__TASK OBJECTIVE__.
Return the records exactly as they are.

::: TASK INPUT

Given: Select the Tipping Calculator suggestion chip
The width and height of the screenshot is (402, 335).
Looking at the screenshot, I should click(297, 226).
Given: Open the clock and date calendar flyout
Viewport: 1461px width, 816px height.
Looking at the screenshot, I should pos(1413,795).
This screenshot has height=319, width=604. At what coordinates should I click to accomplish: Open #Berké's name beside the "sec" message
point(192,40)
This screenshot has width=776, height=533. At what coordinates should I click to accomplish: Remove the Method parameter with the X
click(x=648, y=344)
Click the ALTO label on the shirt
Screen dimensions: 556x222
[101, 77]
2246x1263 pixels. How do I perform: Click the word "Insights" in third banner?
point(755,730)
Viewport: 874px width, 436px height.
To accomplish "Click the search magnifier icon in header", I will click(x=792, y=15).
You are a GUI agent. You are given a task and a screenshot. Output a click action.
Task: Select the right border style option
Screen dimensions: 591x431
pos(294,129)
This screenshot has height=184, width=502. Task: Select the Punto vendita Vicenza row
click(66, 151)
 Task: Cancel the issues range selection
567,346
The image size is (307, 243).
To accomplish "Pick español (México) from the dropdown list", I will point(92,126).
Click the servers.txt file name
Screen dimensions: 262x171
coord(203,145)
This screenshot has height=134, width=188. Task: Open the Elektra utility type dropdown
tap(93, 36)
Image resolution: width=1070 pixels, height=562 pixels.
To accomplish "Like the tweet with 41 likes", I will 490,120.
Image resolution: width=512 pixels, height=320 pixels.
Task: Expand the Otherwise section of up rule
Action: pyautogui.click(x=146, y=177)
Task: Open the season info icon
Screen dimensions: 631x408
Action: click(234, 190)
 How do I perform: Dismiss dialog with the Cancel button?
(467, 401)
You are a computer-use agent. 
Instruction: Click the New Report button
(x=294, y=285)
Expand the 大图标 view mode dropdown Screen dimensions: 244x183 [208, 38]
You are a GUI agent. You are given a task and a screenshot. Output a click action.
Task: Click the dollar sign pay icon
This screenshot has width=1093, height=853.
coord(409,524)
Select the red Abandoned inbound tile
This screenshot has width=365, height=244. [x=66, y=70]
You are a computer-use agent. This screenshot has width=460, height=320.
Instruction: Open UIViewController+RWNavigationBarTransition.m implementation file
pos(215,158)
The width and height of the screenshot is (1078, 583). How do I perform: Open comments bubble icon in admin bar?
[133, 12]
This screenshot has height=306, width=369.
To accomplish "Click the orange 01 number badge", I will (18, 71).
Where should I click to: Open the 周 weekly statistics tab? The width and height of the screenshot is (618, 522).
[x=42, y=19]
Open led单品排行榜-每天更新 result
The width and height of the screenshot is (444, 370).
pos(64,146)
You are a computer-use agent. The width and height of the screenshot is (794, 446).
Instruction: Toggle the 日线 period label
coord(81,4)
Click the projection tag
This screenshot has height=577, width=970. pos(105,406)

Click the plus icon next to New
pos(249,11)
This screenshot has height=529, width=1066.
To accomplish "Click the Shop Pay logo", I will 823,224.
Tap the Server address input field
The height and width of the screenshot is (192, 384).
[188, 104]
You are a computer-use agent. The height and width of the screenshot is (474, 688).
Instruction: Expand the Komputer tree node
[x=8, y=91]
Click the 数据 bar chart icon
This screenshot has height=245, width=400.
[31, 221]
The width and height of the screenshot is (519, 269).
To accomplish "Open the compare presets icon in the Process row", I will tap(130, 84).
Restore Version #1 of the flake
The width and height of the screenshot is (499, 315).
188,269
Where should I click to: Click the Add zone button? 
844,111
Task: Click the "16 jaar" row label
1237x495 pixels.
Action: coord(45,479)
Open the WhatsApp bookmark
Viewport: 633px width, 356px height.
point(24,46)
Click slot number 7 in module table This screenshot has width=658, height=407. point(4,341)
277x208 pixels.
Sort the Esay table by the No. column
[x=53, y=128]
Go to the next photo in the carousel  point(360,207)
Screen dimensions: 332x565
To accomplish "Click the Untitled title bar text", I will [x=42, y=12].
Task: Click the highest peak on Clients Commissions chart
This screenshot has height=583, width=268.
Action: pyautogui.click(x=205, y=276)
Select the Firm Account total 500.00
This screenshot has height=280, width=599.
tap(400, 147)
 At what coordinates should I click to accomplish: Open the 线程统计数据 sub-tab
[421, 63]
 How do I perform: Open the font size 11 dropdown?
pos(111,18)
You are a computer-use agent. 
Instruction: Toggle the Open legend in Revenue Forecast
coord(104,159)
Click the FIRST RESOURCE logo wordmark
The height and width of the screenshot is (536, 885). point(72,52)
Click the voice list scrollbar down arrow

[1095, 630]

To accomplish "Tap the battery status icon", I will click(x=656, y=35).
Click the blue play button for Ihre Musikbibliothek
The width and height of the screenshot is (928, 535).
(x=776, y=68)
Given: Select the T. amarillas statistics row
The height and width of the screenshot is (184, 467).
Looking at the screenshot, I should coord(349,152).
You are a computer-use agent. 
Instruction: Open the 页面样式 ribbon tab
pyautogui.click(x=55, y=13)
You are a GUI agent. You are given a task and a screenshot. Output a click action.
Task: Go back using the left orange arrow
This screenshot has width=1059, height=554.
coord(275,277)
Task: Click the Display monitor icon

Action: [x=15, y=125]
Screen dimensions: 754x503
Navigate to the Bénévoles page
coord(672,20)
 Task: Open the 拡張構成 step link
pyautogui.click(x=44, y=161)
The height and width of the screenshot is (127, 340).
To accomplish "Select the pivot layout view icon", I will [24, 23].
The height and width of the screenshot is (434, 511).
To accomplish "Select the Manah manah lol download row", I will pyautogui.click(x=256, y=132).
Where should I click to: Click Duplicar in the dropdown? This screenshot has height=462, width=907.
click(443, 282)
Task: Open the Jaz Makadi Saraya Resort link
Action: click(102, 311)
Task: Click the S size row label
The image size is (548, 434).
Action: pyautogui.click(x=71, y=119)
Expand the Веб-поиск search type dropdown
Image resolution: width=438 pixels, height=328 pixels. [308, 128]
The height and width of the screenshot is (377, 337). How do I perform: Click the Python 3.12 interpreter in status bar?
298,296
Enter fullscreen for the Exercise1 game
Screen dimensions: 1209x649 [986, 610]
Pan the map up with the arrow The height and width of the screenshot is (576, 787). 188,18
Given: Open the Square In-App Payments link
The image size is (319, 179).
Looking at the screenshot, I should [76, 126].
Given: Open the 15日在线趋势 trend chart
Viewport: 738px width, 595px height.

::::::

__SOLUTION TO THIS TASK__.
Given: Select the Tipping Calculator suggestion chip
The width and height of the screenshot is (402, 335).
Looking at the screenshot, I should click(297, 226).
Given: Open the clock and date calendar flyout
Viewport: 1461px width, 816px height.
Looking at the screenshot, I should pos(1413,795).
This screenshot has height=319, width=604. At what coordinates should I click to accomplish: Open #Berké's name beside the "sec" message
point(192,40)
This screenshot has width=776, height=533. At what coordinates should I click to accomplish: Remove the Method parameter with the X
click(x=648, y=344)
Click the ALTO label on the shirt
Screen dimensions: 556x222
[101, 77]
2246x1263 pixels. How do I perform: Click the word "Insights" in third banner?
point(755,730)
Viewport: 874px width, 436px height.
To accomplish "Click the search magnifier icon in header", I will click(x=792, y=15).
You are a GUI agent. You are given a task and a screenshot. Output a click action.
Task: Select the right border style option
Screen dimensions: 591x431
pos(294,129)
This screenshot has height=184, width=502. Task: Select the Punto vendita Vicenza row
click(66, 151)
 Task: Cancel the issues range selection
567,346
The image size is (307, 243).
To accomplish "Pick español (México) from the dropdown list", I will point(92,126).
Click the servers.txt file name
Screen dimensions: 262x171
coord(203,145)
This screenshot has height=134, width=188. Task: Open the Elektra utility type dropdown
tap(93, 36)
Image resolution: width=1070 pixels, height=562 pixels.
To accomplish "Like the tweet with 41 likes", I will 490,120.
Image resolution: width=512 pixels, height=320 pixels.
Task: Expand the Otherwise section of up rule
Action: pyautogui.click(x=146, y=177)
Task: Open the season info icon
Screen dimensions: 631x408
Action: click(234, 190)
 How do I perform: Dismiss dialog with the Cancel button?
(467, 401)
You are a computer-use agent. 
Instruction: Click the New Report button
(x=294, y=285)
Expand the 大图标 view mode dropdown Screen dimensions: 244x183 [208, 38]
You are a GUI agent. You are given a task and a screenshot. Output a click action.
Task: Click the dollar sign pay icon
This screenshot has width=1093, height=853.
coord(409,524)
Select the red Abandoned inbound tile
This screenshot has width=365, height=244. [x=66, y=70]
You are a computer-use agent. This screenshot has width=460, height=320.
Instruction: Open UIViewController+RWNavigationBarTransition.m implementation file
pos(215,158)
The width and height of the screenshot is (1078, 583). How do I perform: Open comments bubble icon in admin bar?
[133, 12]
This screenshot has height=306, width=369.
To accomplish "Click the orange 01 number badge", I will (18, 71).
Where should I click to: Open the 周 weekly statistics tab? The width and height of the screenshot is (618, 522).
[x=42, y=19]
Open led单品排行榜-每天更新 result
The width and height of the screenshot is (444, 370).
pos(64,146)
You are a computer-use agent. The width and height of the screenshot is (794, 446).
Instruction: Toggle the 日线 period label
coord(81,4)
Click the projection tag
This screenshot has height=577, width=970. pos(105,406)

Click the plus icon next to New
pos(249,11)
This screenshot has height=529, width=1066.
To accomplish "Click the Shop Pay logo", I will 823,224.
Tap the Server address input field
The height and width of the screenshot is (192, 384).
[188, 104]
You are a computer-use agent. The height and width of the screenshot is (474, 688).
Instruction: Expand the Komputer tree node
[x=8, y=91]
Click the 数据 bar chart icon
This screenshot has height=245, width=400.
[31, 221]
The width and height of the screenshot is (519, 269).
To accomplish "Open the compare presets icon in the Process row", I will tap(130, 84).
Restore Version #1 of the flake
The width and height of the screenshot is (499, 315).
188,269
Where should I click to: Click the Add zone button? 
844,111
Task: Click the "16 jaar" row label
1237x495 pixels.
Action: coord(45,479)
Open the WhatsApp bookmark
Viewport: 633px width, 356px height.
point(24,46)
Click slot number 7 in module table This screenshot has width=658, height=407. point(4,341)
277x208 pixels.
Sort the Esay table by the No. column
[x=53, y=128]
Go to the next photo in the carousel  point(360,207)
Screen dimensions: 332x565
To accomplish "Click the Untitled title bar text", I will [x=42, y=12].
Task: Click the highest peak on Clients Commissions chart
This screenshot has height=583, width=268.
Action: pyautogui.click(x=205, y=276)
Select the Firm Account total 500.00
This screenshot has height=280, width=599.
tap(400, 147)
 At what coordinates should I click to accomplish: Open the 线程统计数据 sub-tab
[421, 63]
 How do I perform: Open the font size 11 dropdown?
pos(111,18)
You are a computer-use agent. 
Instruction: Toggle the Open legend in Revenue Forecast
coord(104,159)
Click the FIRST RESOURCE logo wordmark
The height and width of the screenshot is (536, 885). point(72,52)
Click the voice list scrollbar down arrow

[1095, 630]

To accomplish "Tap the battery status icon", I will click(x=656, y=35).
Click the blue play button for Ihre Musikbibliothek
The width and height of the screenshot is (928, 535).
(x=776, y=68)
Given: Select the T. amarillas statistics row
The height and width of the screenshot is (184, 467).
Looking at the screenshot, I should coord(349,152).
You are a computer-use agent. 
Instruction: Open the 页面样式 ribbon tab
pyautogui.click(x=55, y=13)
You are a GUI agent. You are given a task and a screenshot. Output a click action.
Task: Go back using the left orange arrow
This screenshot has width=1059, height=554.
coord(275,277)
Task: Click the Display monitor icon

Action: [x=15, y=125]
Screen dimensions: 754x503
Navigate to the Bénévoles page
coord(672,20)
 Task: Open the 拡張構成 step link
pyautogui.click(x=44, y=161)
The height and width of the screenshot is (127, 340).
To accomplish "Select the pivot layout view icon", I will [24, 23].
The height and width of the screenshot is (434, 511).
To accomplish "Select the Manah manah lol download row", I will pyautogui.click(x=256, y=132).
Where should I click to: Click Duplicar in the dropdown? This screenshot has height=462, width=907.
click(443, 282)
Task: Open the Jaz Makadi Saraya Resort link
Action: click(102, 311)
Task: Click the S size row label
The image size is (548, 434).
Action: pyautogui.click(x=71, y=119)
Expand the Веб-поиск search type dropdown
Image resolution: width=438 pixels, height=328 pixels. [308, 128]
The height and width of the screenshot is (377, 337). How do I perform: Click the Python 3.12 interpreter in status bar?
298,296
Enter fullscreen for the Exercise1 game
Screen dimensions: 1209x649 [986, 610]
Pan the map up with the arrow The height and width of the screenshot is (576, 787). 188,18
Given: Open the Square In-App Payments link
The image size is (319, 179).
Looking at the screenshot, I should [76, 126].
Given: Open the 15日在线趋势 trend chart
Viewport: 738px width, 595px height.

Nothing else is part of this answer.